The inspection of many—but not all—low-slope roofs is straightforward. If you are dealing with a built-up roof (BUR) or a “bald” single-ply membrane that has aged several years, you should have good success using one of two basic strategies in which the wet insulation reveals itself thermally due to its higher heat capacitance or its greater thermal conductivity. Ballasted single-ply roofs and newer ones that utilize low-absorbency insulation are both quite challenging to inspect. Additionally, many bald single-ply membranes are quite reflective in the long-wave band.

In all cases, you’ll be working up on the roof—so safety is a primary concern. Plan on a preliminary daylight walk around to help you identify potential hazards and to visually inspect the roof. Day or night, it is critical to always be with a qualified escort on a roof! Especially when working near the edge of the roof, take precautions to prevent a fall. When working at night, go slowly, as your eyes will adjust for the imager’s view screen leaving you “night blind!”

While ideally the work is done on a calm, clear evening after a sunny day, it may be possible to do it on any evening, or on a heavily overcast day when the outdoor air temperature is 50°F or less. The roof surface, including any gravel, must be dry. It is also important to know what kind of insulation is used, how many layers there are and to have an idea of where the leaks are occurring.

Walk the roof slowly and systematically until the patterns begin to differentiate themselves. As viewed from the roof, the thermal pattern of the wet insulation will be warmer than the dry insulation. Absorbent insulations will have a characteristic right-angled, “board-stock” pattern (see below), while low-absorbency insulations will show a “picture-frame” pattern.

Always work safely—in pairs—on a roof. One person uses the imager and the other can mark out the patterns. This is a classic “board-stock” pattern associated with absorbent insulation.

There may also be, of course, many other thermal patterns not associated with wet insulation, including flashings, drain pans, gravel piles, exhaust from HVAC units and structural elements in the roof system, among many.  Once you determine a certain pattern indicating wet insulation—and testing with a moisture meter is recommended—you can keep looking for similar patterns until you’ve covered the entire roof.

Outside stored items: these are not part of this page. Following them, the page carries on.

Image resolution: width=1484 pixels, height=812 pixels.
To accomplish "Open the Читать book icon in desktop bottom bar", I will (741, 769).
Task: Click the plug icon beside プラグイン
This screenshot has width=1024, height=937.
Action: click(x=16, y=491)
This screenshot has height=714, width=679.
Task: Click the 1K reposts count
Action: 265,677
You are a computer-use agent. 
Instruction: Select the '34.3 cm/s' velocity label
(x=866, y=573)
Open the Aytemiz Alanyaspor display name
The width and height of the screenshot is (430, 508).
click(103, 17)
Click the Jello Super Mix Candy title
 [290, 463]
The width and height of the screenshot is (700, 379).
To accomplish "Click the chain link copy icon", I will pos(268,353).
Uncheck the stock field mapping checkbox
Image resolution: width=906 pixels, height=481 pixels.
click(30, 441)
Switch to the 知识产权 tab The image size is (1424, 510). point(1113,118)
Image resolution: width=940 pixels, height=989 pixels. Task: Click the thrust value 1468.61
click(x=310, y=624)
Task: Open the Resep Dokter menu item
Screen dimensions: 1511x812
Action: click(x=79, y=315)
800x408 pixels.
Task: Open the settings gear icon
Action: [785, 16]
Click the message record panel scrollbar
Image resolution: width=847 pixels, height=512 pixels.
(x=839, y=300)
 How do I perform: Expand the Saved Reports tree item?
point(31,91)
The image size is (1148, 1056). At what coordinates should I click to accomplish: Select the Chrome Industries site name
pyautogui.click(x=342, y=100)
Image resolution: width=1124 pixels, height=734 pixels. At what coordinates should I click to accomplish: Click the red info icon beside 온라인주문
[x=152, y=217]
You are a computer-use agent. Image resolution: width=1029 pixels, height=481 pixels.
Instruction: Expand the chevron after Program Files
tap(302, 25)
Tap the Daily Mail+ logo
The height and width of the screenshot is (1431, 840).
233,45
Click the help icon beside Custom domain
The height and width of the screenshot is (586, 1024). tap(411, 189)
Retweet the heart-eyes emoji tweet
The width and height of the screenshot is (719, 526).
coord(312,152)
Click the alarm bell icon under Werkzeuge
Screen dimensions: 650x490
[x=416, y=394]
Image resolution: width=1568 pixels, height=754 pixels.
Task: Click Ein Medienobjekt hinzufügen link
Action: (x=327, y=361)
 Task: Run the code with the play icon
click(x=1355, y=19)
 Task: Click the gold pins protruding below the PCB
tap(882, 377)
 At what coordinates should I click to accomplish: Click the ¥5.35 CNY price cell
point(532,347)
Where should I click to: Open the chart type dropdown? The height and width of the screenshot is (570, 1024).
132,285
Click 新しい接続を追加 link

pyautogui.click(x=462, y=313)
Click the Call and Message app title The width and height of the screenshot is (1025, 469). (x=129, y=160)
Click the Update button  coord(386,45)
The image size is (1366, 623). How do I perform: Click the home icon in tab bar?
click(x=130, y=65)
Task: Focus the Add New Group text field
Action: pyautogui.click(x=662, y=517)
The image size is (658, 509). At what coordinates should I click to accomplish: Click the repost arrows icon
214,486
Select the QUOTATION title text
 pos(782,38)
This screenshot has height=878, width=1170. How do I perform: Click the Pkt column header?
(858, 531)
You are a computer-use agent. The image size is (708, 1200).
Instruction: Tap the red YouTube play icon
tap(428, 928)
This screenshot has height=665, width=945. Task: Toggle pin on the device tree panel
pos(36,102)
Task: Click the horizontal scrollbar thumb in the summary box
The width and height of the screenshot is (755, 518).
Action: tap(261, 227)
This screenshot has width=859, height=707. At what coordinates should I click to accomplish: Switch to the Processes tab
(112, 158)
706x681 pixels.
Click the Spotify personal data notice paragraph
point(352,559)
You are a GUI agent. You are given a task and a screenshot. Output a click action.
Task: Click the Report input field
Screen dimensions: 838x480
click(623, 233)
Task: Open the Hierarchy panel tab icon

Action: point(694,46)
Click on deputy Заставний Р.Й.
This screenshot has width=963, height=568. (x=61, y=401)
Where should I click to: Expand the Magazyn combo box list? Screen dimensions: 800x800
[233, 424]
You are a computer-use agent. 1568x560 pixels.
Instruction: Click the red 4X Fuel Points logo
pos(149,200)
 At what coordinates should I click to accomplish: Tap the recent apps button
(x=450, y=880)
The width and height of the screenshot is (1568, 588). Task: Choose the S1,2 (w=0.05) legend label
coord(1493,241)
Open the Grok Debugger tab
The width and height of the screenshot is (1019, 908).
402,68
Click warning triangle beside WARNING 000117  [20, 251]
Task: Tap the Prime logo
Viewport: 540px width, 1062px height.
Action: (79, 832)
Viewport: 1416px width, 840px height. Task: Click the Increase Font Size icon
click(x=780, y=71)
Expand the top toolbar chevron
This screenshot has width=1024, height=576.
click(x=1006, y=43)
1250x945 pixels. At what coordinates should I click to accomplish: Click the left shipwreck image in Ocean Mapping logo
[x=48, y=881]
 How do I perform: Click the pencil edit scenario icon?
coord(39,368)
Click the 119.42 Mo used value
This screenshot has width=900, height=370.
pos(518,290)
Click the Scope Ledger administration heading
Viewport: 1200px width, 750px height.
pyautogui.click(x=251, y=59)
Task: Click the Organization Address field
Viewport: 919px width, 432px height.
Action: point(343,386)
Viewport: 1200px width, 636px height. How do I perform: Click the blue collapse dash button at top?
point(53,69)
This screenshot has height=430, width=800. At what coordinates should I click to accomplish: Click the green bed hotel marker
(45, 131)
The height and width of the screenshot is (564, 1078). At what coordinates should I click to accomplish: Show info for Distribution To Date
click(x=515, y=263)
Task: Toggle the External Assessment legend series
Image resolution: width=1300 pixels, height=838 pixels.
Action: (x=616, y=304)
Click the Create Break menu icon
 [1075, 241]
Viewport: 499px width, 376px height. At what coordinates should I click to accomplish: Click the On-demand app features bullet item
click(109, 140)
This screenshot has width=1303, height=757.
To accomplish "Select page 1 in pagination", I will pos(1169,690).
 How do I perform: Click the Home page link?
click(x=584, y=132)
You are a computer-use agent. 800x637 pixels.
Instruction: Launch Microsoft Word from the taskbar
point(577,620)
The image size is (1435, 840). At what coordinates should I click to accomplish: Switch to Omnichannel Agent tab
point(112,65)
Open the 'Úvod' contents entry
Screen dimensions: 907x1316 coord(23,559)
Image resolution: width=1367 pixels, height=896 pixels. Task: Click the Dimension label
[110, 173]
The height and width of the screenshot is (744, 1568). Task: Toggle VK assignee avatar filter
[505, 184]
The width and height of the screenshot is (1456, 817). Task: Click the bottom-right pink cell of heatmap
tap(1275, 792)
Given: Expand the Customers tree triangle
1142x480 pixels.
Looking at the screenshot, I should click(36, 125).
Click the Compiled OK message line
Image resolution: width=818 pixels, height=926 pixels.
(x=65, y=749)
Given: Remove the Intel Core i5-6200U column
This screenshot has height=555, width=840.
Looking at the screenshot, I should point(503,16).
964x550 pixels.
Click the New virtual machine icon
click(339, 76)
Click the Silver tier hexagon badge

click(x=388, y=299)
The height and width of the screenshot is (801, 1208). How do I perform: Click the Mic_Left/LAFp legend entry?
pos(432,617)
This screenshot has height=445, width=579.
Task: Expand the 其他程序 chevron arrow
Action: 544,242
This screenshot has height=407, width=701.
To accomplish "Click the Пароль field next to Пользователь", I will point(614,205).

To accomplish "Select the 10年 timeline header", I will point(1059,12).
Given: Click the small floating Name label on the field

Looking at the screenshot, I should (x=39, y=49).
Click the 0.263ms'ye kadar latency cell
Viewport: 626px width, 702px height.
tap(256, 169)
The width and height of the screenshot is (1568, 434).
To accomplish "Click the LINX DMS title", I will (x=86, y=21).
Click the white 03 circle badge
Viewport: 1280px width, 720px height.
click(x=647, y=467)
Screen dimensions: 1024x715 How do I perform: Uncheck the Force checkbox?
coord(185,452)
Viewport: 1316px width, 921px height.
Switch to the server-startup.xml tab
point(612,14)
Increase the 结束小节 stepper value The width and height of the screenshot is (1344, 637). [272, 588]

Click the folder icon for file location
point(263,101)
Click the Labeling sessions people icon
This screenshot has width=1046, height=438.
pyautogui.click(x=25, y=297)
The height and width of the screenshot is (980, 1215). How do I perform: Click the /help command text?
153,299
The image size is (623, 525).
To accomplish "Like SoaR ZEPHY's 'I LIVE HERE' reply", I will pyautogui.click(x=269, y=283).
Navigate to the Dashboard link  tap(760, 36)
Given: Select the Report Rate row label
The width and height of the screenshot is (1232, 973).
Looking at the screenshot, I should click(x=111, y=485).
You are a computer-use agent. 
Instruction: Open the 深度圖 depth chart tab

Don’t worry about finding the actual leak during the inspection, though. It will typically be somewhere within the boundaries of the wet insulation and is often easier to find during a daytime follow-up visit. Ideally, you will find a thermal indication for every known leak. Mark the thermal patterns as accurately as possible using a high-quality aerosol marking paint, and number each section for easy reference. When conditions are right and the roof is not too complicated, you can typically survey 100-200 squares in an evening! At some point the signatures may dissipate indicating it is time to pack up and head home.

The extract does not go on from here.